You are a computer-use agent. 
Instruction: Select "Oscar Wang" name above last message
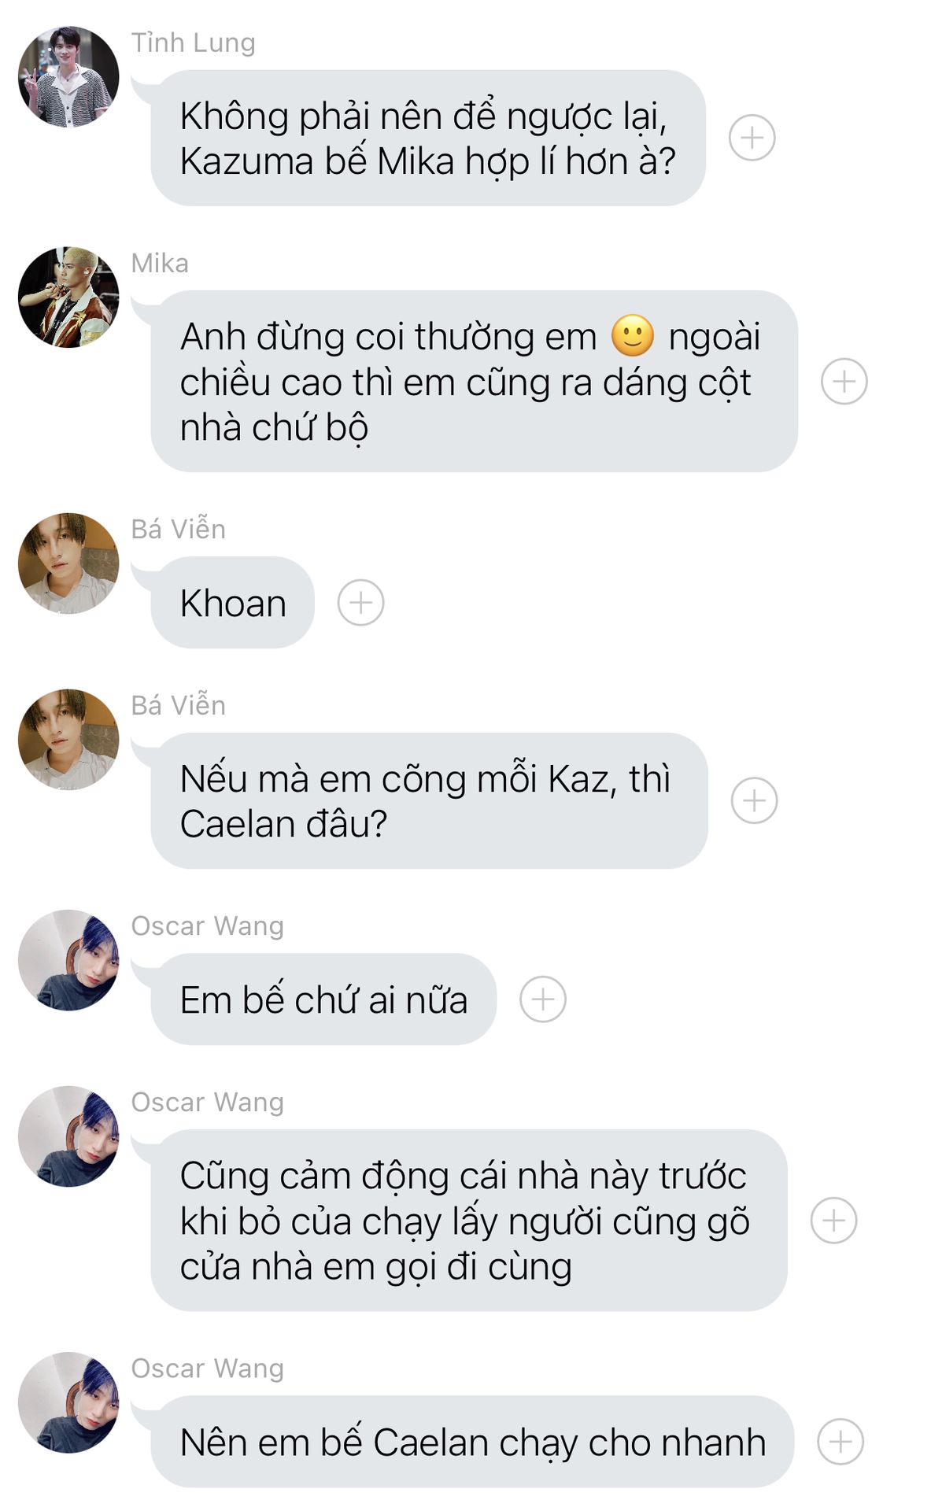[207, 1369]
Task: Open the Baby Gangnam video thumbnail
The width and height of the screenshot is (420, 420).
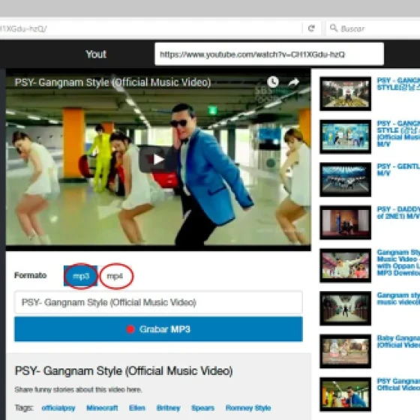Action: pyautogui.click(x=346, y=351)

◆ ◆ ◆ ◆

### About this task
Take only the line containing "Task: Open the Baby Gangnam video thumbnail" and every line after it to the end of the entries, and copy them exactly, pictures excluded.

### Response to this task
Task: Open the Baby Gangnam video thumbnail
The width and height of the screenshot is (420, 420).
Action: pyautogui.click(x=346, y=351)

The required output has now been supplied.